Говорят, что однажды, при разъезде из театра, на глазах испуганного швейцара, Кузьма Прутков усадил в свою четырехместную карету пятнадцать седоков, в чем однако никакого чуда не заключалось, так как каждый из влезавших в карету, захлопнув одну дверку, незаметно вылезал из другой»1.
Это еще так-сяк, но мог ли Козьма Петрович, при всей своей благонамеренности и осмотрительности, принимать участие в проделках иного рода?
«Рассказывают, как один из членов кружка ночью, в мундире флигель-адъютанта, объездил всех главных архитекторов города С.-Петербурга с приказанием явиться утром во дворец ввиду того, что Исаакиевский собор провалился, и как был рассержен император Николай Павлович, когда услыхал столь дерзкое предположение».
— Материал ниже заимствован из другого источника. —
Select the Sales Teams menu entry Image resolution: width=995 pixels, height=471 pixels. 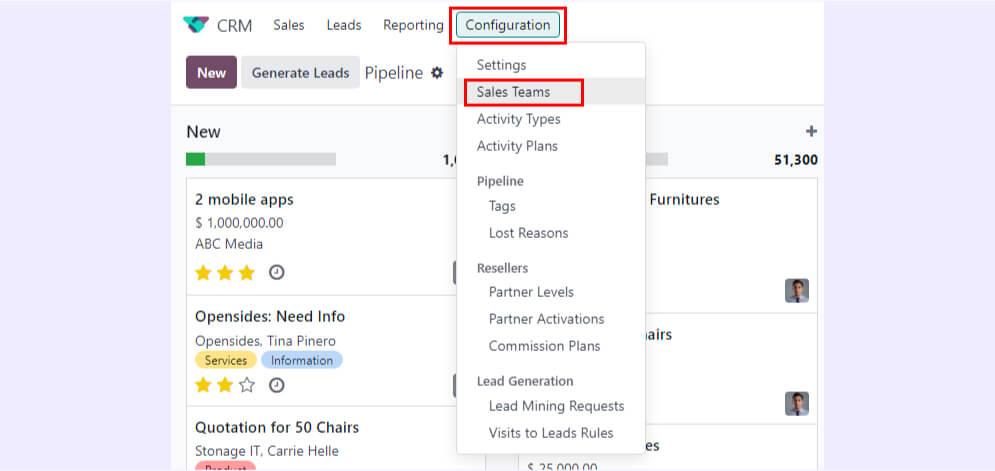click(x=513, y=92)
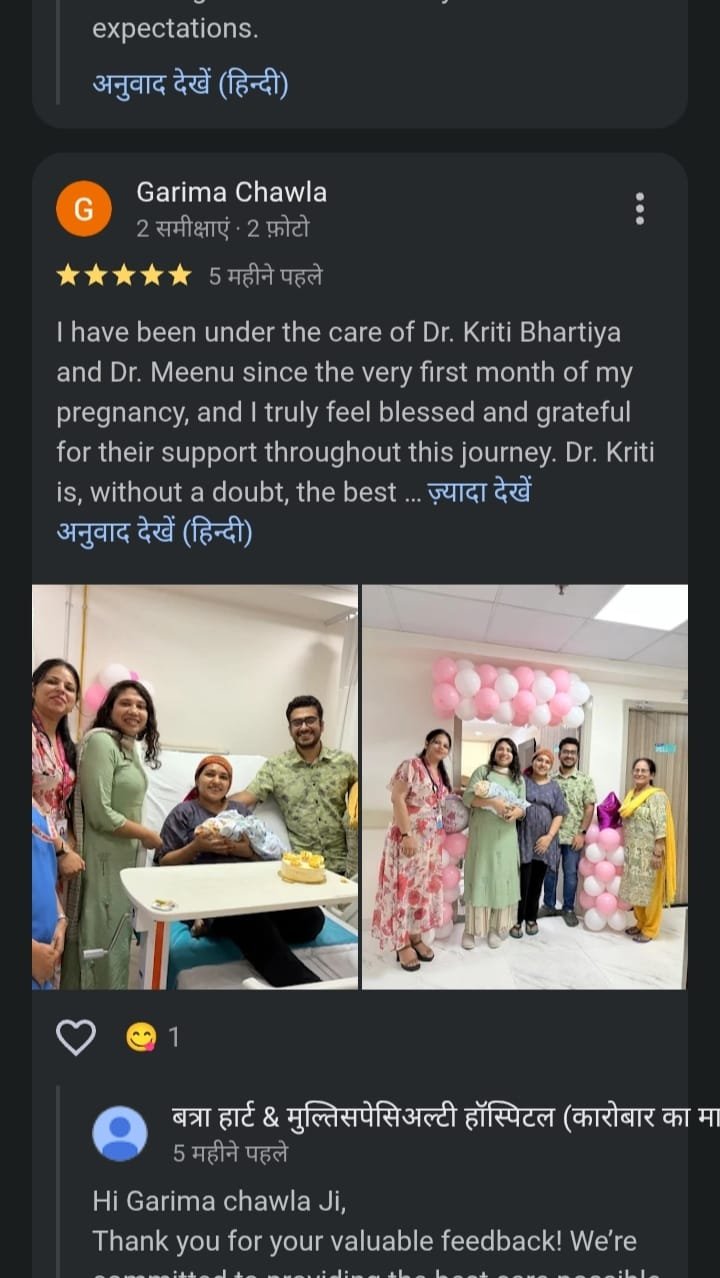720x1278 pixels.
Task: Tap the yummy face emoji reaction
Action: 141,1038
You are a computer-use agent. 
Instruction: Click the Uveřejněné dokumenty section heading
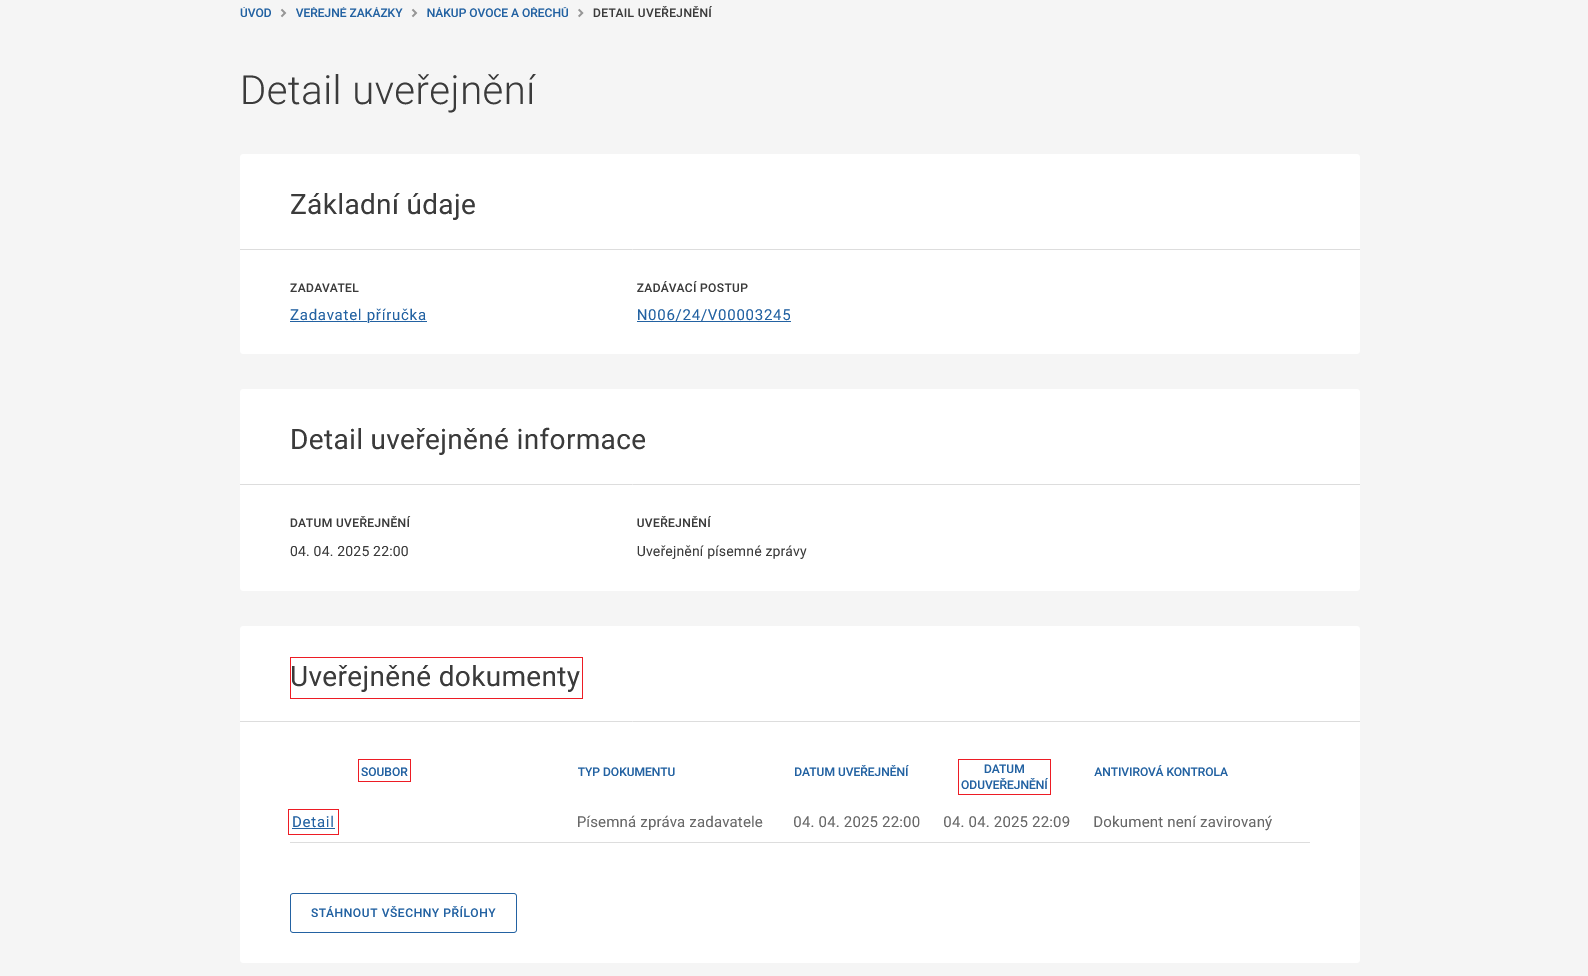(435, 677)
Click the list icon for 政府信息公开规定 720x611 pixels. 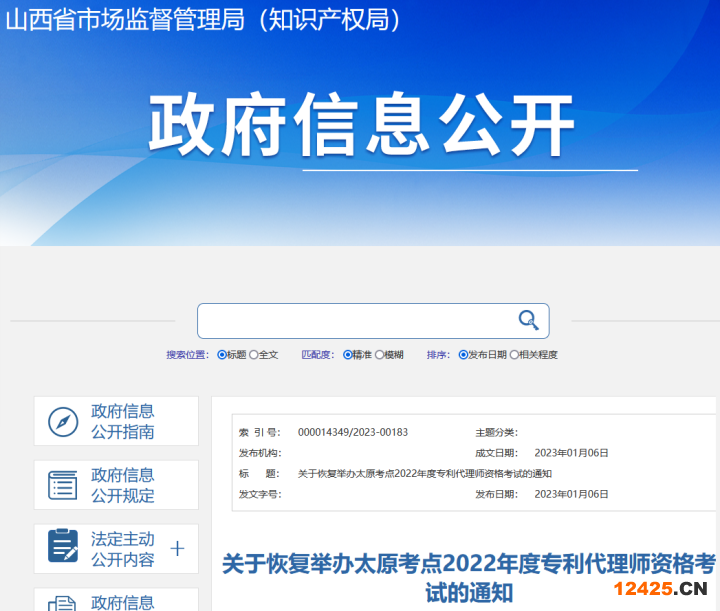click(x=63, y=485)
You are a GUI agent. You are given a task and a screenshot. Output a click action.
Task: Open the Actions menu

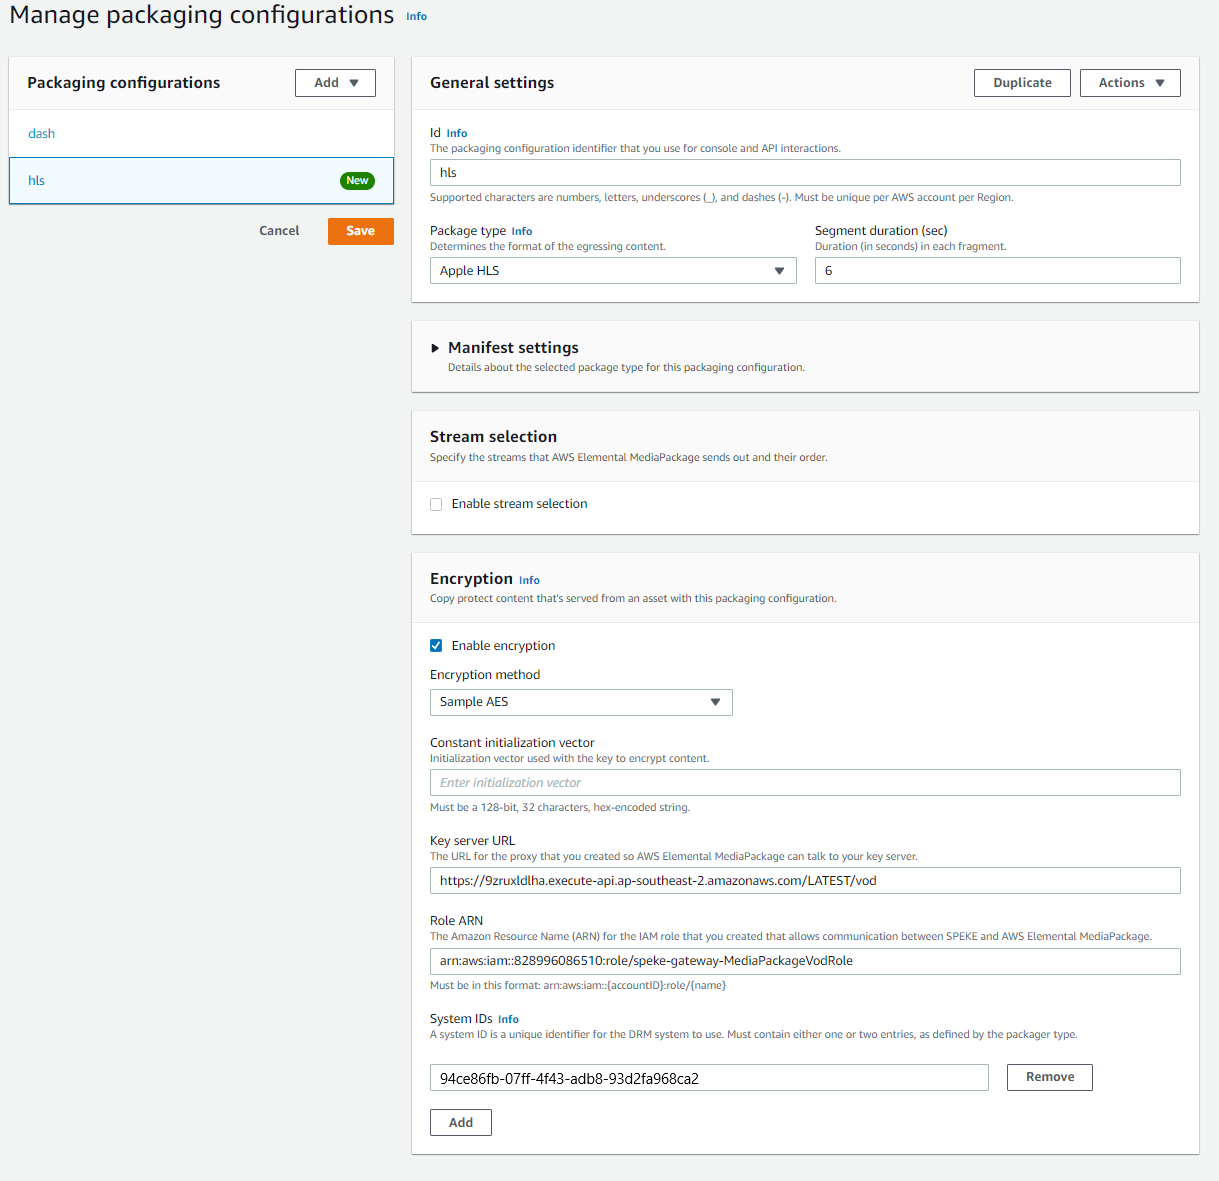point(1129,82)
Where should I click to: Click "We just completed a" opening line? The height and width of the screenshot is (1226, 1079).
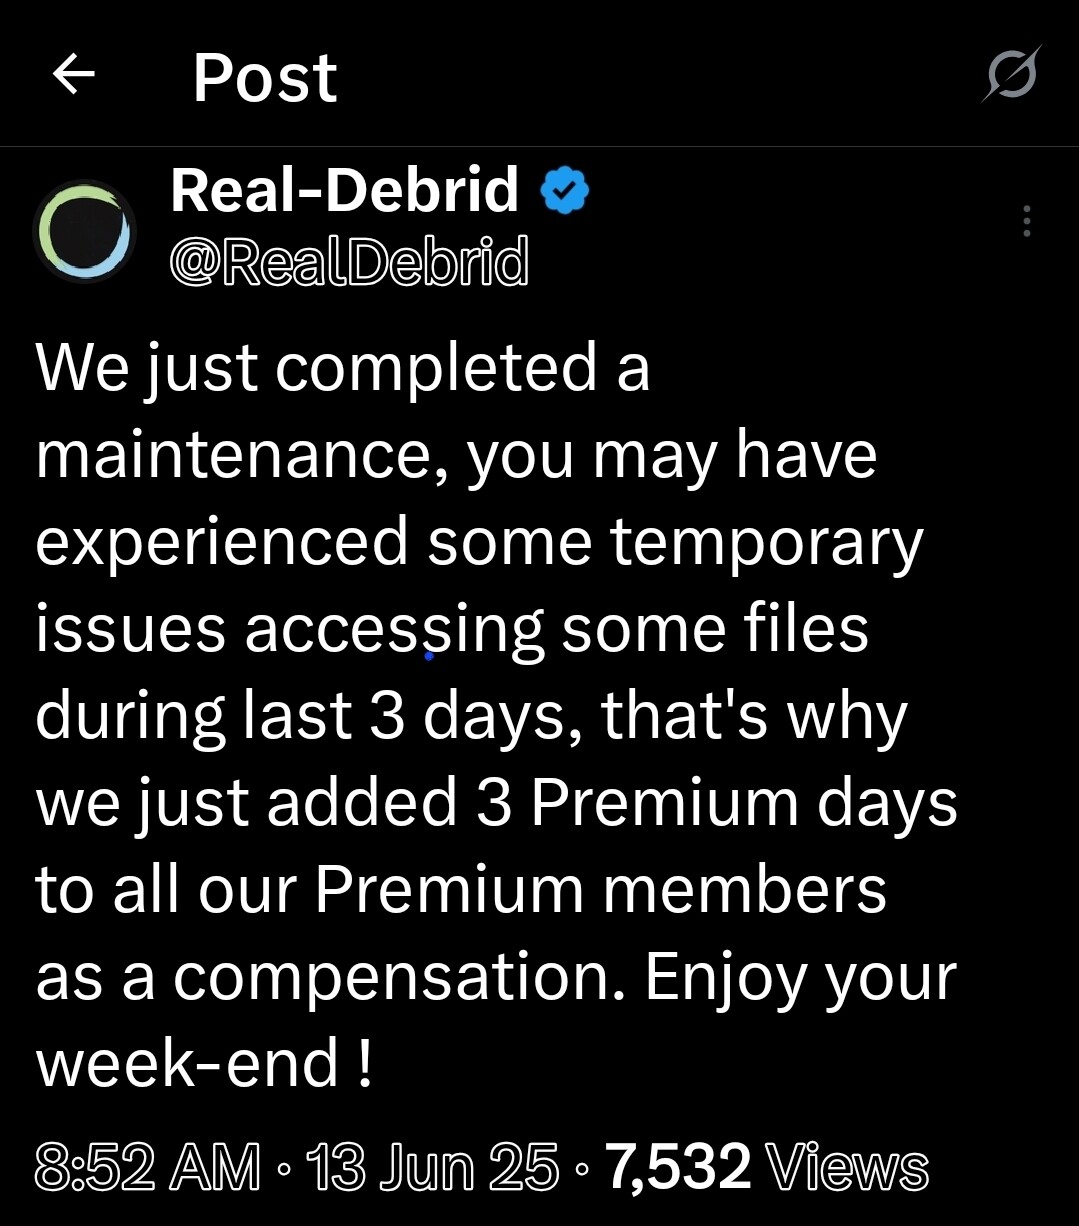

Разумеется, этот случай надо отнести на счет либо Алексея Константиновича Толстого и Алексея Михайловича Жемчужникова, либо их более молодых и озорных братьев Владимира и Александра (в особенности последнего).
Однажды в Петербург на гастроли приехал знаменитый немецкий трагик. Он выступал в заглавной роли в «Гамлете» на своем родном языке. Жемчужников вызвался на пари остановить его в самый патетический момент.
Когда трагик начал читать монолог: «Sein oder nicht sein»7, Жемчужников закричал ему из первого ряда кресел: «Warten Sie!»2 — и стал рыться в огромном словаре, желая знать, что значит слово «sein».
В театре же он умышленно наступил на ногу одному высокопоставленному лицу, к которому потом ходил в каждый приемный день извиняться, пока оно его не выгнало. У Чехова есть нечто подобное в одном из рассказов. Но там все наоборот: герой-чиновник чихнул в лысину высокопоставленного лица неумышленно, а когда оно выгнало этого чиновника, прибывшего с извинениями, то он пришел домой и умер. Александр Михайлович Жемчужников не только не умер, но и дослужился до высоких чинов и был губернатором в Вильне.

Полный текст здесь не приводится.